╭─ EXCERPT

Growth (your pilot is up and running, and starting to expand)

How long have you been in operation?

Operating for less than a year

Which of the following best describes the barrier(s) your solution addresses? Choose up to two

Access, Cost.

The Need: Describe the need for your solution and the size and characteristics of the community(ies) your solution is engaging

The TASK program is helping a group comprised of vulnerable Aboriginal learners from four reserves located on the Saanich Peninsula. These candidates range in age from 15 to 51, live in extreme poverty, and require a multifaceted approach to change their life circumstance. In almost every instance these disengaged vulnerable learners had left school with virtually no core (English ,math, socials, science) subjects completed beyond the grade 9 level, and were unemployed at the commencement of the TASK program. They lacked the knowledge, skills, and attitude to be successfully employed. They needed high school graduation, specific training and certification, transportation support, transition to employment, and appropriate personal work wear, tools & equipment.

The Solution: What is your solution? Be specific!

The TASK (Trade Awareness, Skills & Knowledge) Program is a catalyst for change because it addresses the identified needs of the community of Aboriginal learners. Students earn credit for 4 dual-credit, college level courses that count toward high school graduation. Students gain 5 certificates including: fork lift operator, WHMIS, first aid, flag person/traffic control, & fall arrest. They participate in a project based learning activity where they work in teams of 3 to build a small structure. While completing this task they get trade specific training in the following areas: carpentry, plumbing, electrical, joinery, drywall, sheet metal, and painting. Students received work readiness training, were assisted in finding employment for a practicum with a community based employer, were introduced to their employers and were provided with bus passes to enable them to get to their work sites. Students will receive ongoing support to create and execute a personal educational plan.

╰─
╭─ DATA

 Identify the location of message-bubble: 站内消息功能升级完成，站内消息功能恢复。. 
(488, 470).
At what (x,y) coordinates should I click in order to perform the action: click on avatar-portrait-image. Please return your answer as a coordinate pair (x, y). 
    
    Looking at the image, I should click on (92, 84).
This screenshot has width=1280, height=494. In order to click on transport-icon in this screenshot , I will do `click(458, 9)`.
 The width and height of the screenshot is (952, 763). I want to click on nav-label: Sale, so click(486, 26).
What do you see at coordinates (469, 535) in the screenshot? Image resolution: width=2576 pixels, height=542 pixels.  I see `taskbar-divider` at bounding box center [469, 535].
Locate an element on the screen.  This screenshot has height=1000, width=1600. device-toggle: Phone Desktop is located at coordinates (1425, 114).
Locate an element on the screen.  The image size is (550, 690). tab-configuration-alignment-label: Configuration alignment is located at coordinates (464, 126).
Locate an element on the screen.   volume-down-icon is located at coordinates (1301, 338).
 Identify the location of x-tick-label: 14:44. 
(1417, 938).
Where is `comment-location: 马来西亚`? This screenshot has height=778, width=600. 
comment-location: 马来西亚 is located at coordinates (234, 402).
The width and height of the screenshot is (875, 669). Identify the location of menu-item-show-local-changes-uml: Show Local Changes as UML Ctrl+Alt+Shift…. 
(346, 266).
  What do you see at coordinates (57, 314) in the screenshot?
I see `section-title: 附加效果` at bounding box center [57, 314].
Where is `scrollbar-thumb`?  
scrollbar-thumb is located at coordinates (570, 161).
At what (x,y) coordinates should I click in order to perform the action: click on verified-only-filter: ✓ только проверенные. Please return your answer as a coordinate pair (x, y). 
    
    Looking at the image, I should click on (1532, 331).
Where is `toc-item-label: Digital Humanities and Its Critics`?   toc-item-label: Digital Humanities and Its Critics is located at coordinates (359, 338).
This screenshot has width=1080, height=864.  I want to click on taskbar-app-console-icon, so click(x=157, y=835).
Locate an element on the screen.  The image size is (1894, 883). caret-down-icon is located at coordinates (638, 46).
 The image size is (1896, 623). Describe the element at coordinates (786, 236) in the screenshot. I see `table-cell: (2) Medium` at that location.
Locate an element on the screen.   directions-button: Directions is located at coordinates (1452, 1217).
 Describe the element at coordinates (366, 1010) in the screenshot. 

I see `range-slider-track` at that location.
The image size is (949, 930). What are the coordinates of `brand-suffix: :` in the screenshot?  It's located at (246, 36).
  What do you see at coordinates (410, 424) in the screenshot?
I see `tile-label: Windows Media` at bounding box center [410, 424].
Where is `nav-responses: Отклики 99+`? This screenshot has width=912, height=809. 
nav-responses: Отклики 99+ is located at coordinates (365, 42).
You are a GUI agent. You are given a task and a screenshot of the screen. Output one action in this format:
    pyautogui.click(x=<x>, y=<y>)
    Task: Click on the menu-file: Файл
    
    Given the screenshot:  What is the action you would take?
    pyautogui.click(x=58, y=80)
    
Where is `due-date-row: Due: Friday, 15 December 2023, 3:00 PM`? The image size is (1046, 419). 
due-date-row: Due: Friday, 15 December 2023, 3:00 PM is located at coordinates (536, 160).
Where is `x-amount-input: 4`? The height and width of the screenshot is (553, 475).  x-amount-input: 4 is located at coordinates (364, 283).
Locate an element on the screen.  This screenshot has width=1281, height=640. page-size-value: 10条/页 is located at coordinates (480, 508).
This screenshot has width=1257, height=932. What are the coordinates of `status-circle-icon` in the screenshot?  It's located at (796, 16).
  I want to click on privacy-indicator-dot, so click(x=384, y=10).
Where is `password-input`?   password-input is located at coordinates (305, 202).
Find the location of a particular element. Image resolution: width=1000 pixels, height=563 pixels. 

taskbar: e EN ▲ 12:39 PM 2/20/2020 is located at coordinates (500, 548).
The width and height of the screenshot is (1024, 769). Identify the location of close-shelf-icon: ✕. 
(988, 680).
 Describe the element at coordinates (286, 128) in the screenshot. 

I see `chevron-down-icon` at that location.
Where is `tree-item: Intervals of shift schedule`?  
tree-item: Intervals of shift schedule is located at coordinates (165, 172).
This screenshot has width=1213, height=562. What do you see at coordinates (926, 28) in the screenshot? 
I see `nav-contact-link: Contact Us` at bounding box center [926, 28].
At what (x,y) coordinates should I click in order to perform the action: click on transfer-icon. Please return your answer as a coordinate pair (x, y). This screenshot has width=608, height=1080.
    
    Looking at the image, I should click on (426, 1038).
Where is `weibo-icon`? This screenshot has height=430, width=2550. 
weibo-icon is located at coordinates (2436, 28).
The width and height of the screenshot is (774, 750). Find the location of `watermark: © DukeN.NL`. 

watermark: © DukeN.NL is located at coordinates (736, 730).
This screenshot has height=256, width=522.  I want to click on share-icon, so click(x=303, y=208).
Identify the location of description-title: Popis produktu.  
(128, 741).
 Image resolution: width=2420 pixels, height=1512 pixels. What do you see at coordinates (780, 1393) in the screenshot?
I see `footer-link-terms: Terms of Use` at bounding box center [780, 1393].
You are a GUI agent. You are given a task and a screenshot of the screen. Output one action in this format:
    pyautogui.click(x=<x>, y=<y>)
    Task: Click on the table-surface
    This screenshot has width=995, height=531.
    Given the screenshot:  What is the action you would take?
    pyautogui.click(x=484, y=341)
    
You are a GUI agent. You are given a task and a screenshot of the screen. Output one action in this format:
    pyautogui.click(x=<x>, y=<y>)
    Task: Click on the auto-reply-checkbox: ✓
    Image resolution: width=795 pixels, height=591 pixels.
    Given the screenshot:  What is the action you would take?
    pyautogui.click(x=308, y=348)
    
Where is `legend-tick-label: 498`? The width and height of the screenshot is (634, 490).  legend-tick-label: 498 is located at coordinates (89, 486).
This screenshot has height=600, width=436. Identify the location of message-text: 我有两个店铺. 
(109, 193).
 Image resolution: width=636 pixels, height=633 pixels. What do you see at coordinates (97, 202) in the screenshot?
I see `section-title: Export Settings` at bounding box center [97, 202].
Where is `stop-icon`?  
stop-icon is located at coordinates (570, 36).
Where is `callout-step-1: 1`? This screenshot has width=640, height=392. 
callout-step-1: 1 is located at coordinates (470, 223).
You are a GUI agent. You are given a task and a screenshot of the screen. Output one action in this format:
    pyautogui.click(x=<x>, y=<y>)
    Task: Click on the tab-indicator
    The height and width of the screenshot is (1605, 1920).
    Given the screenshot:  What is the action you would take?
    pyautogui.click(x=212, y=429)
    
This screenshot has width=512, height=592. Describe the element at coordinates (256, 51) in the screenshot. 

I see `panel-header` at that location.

╰─

_YOUR TASK_
In the excerpt about the TASK program, how many certificates do students gain?

_RESULT FOR THIS EXERCISE_
Five.